12. Criminal Charges and Cautions or Convictions Outside Work
If an employee is charged with, cautioned or convicted of, a criminal offence which is not related to work, this is not in itself reason for disciplinary action. The facts will have to be established, and a decision made as to whether the matter is serious enough or relevant to their job. The same investigatory and disciplinary process will apply and need not await the outcome of any prosecution.
Dismissal is not automatic for employees who are absent from work as a result of being remanded in custody. In these cases, advice should be sought from a HR Advisor.
13. Appeals
- If the employee thinks the penalty is unfair or unreasonable in the circumstances.
- New evidence comes to light which could have affected the outcome of the disciplinary hearing.
- Failure to follow procedures.
• The appeal should be made in writing wherever possible, to the Assistant Chief Executive (PM) within 14 calendar days of receipt of the disciplinary or dismissal letter. The letter should outline the detailed reasons for appeal and will be acknowledged within 14 calendar days. Employees who need advice when submitting an appeal should contact a HR Advisor or their Trade Union representative.
• The Assistant Chief Executive (PM) will convene an appeals panel to consider the appeal. For disciplinary sanctions that fall short of dismissal the appeals panel will comprise of two Directors (or their nominated Head of Service) and a member of the Executive Board. The Appeal Hearing should be held at a reasonable time and place.

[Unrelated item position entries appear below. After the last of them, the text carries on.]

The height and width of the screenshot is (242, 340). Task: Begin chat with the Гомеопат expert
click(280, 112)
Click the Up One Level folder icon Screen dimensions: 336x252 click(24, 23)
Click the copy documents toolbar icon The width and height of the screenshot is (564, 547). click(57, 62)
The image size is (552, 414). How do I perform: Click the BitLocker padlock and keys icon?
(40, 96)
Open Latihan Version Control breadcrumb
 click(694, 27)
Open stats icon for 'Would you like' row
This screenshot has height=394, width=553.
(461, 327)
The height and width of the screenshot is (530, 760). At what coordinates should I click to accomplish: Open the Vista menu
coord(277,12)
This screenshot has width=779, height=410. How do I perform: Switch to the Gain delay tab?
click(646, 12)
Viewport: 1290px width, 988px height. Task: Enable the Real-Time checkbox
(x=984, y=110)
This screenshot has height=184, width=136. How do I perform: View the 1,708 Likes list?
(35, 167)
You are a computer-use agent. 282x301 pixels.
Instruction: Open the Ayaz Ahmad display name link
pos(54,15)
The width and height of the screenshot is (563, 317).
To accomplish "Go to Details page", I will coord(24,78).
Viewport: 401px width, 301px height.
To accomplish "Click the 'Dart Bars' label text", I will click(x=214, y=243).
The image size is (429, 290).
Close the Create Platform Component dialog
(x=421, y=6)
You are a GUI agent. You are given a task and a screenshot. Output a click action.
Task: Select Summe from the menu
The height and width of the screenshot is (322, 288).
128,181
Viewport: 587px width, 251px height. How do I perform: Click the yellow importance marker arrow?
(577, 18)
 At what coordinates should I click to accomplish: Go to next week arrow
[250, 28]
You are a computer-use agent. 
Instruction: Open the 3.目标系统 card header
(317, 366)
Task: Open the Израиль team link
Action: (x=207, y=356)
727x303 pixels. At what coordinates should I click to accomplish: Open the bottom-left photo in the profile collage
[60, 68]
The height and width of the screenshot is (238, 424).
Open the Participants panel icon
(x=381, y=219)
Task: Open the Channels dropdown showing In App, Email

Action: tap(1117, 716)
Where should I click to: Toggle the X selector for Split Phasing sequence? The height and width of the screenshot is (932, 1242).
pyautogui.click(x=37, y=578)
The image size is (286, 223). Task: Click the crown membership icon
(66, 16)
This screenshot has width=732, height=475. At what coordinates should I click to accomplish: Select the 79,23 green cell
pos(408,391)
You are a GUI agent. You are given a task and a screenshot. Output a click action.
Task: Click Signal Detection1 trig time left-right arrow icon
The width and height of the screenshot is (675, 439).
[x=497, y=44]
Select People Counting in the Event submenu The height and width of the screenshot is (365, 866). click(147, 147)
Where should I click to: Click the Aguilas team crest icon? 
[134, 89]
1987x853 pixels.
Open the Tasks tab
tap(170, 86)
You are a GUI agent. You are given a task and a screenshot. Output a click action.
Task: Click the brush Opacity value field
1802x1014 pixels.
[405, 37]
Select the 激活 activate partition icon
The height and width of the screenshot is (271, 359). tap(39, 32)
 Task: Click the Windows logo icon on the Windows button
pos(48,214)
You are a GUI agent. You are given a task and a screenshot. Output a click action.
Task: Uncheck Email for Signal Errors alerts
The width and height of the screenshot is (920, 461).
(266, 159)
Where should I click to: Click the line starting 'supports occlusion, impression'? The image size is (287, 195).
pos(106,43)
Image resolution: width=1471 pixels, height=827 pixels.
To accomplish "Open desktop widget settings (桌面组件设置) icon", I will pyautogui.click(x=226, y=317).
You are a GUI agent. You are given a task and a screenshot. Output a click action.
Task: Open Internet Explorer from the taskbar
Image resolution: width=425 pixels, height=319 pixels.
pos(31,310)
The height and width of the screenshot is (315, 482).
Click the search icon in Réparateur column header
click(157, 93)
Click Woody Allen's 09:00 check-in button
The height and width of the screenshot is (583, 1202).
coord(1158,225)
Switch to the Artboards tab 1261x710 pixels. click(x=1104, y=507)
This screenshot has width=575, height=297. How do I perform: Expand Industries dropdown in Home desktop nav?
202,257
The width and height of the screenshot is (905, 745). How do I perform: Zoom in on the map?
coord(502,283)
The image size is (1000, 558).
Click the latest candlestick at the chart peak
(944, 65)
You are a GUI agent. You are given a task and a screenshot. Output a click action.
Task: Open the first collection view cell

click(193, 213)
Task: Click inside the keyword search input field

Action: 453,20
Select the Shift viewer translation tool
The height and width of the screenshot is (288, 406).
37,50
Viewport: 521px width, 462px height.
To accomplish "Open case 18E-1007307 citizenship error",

This should take place as soon as possible and the employee should take all reasonable steps to attend.
• The Staff Appeal Panel (which is made up of Councillors advised by a HR Advisor and Legal Services as appropriate) hears all disciplinary dismissal appeals.
• The Appeal Hearing and decision is final and there is no further right of appeal within the Council.
14. Keeping Records
• Written records must be kept throughout the disciplinary process, including:
- The complaint against the employee.
- The employee’s defence.
- Findings made and actions taken.
- The reasons for actions taken.
- Whether an appeal was lodged.
- The outcome of the appeal.
- Any grievances raised during the disciplinary procedure, and
- Subsequent developments.
- A copy of all correspondence relating to the disciplinary investigation, hearing and appeal process.
- Copies of notes of any formal meetings.
• Records should be retained on the employee’s personal file.
• Records should be treated as confidential and kept in accordance with the Data Protection Act 2018.
• If an employee is represented by a Trade Union official or work colleague, copies of disciplinary meeting notices, meeting notes, response letter, etc will be sent to that person, unless the employee advises otherwise, in writing.
Training and Support
• All Officers and Councillors involved in the disciplinary process must receive appropriate support and/or training. Contact the Occupational Development Team for further information.
15. Monitoring This Policy & Procedure
• The application of this policy and procedure will be monitored by PM. All departments must ensure that they advise PM HR team of all formal and informal disciplinary action taken.
16. Equalities
All employees are required to adopt a positive, open and fair approach and ensure the Authority’s Equality and Diversity Policy is adhered to and applied consistently to all irrespective of race, colour, nationality, ethnic or national origins, disability, religion and belief or non-belief, age, sex, gender reassignment, gender identity and gender expression, sexual orientation, pregnancy or maternity, marital or civil partnership status.
In addition, the Welsh Language Standards ask us to ‘ensure that the Welsh language is treated no less favourably than the English language’ and this principle should be adopted in the application of this Guidance.
If you have any equality and diversity concerns in relation to the application of this policy and procedure, please contact a member of the HR Team who will, if necessary, ensure the policy/procedure is reviewed accordingly.